Your task
According to the passage on the Global Engine Alliance, in what month and year did Chrysler purchase the shares held by Mitsubishi and Hyundai?

Passage given
########
Dundee Engine Plant formerly Global Engine Alliance LLC
- Type: Joint venture
- Industry: Automotive engineering
- Founded: May 2002
- Headquarters: Dundee, Michigan
- Key people: Bruce A. Braumbach (General Manager)
- Products: Engines
- Parent: Chrysler(now Stellantis North America)
- Website: GEMAengine.com

= Global Engine Alliance =

American engine manufacturing company

Global Engine Alliance LLC, began as a joint venture of Chrysler, Mitsubishi Motors, and Hyundai Motor Company for developing a line of shared engines.

In September 2009, Chrysler purchased Mitsubishi and Hyundai's shares, after 5 years of allied research and development, making its Dundee, Michigan plant a wholly owned subsidiary of what was then Chrysler Group LLC.

==Global Engine Manufacturing Alliance ==
Global Engine Manufacturing Alliance, LLC (GEMA) was the manufacturing arm of the Global Engine Alliance and consisted of five factories worldwide. Production began in 2005, with an annual capacity of approximately two million engines; each plant was capable of producing 420,000. Twenty different automobile models from the three companies were to use the engines. Chrysler had expected to use GEMA engines in ten models and projects, and buy up to 840,000 GEMA engines annually.
########
Data provided
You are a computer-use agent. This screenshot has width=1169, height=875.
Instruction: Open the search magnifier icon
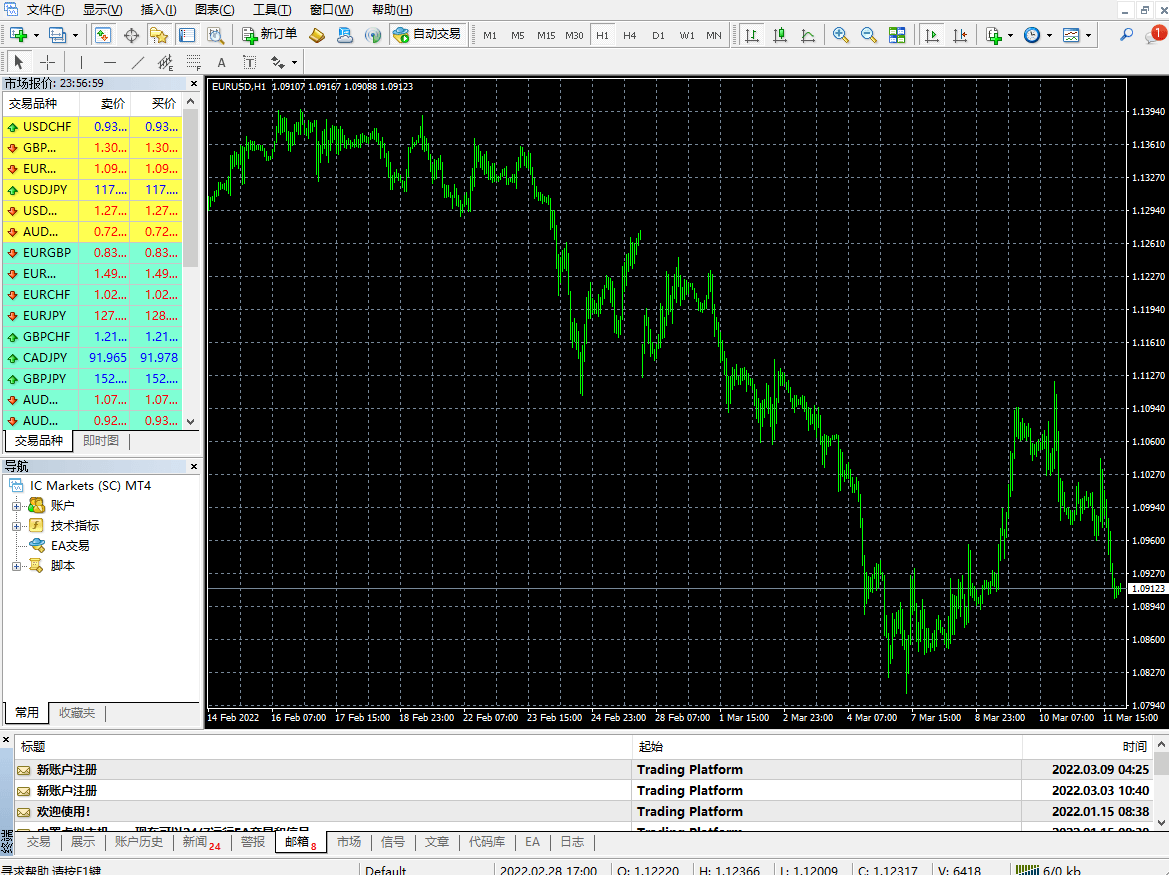pyautogui.click(x=1126, y=35)
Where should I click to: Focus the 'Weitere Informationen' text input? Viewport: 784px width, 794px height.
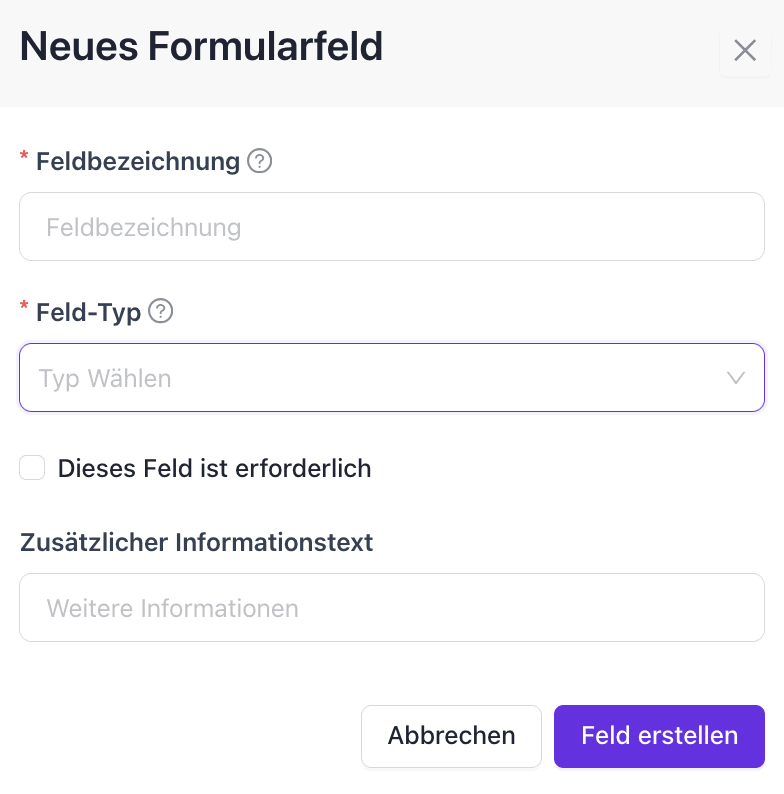392,607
########
Complete answer
September 2009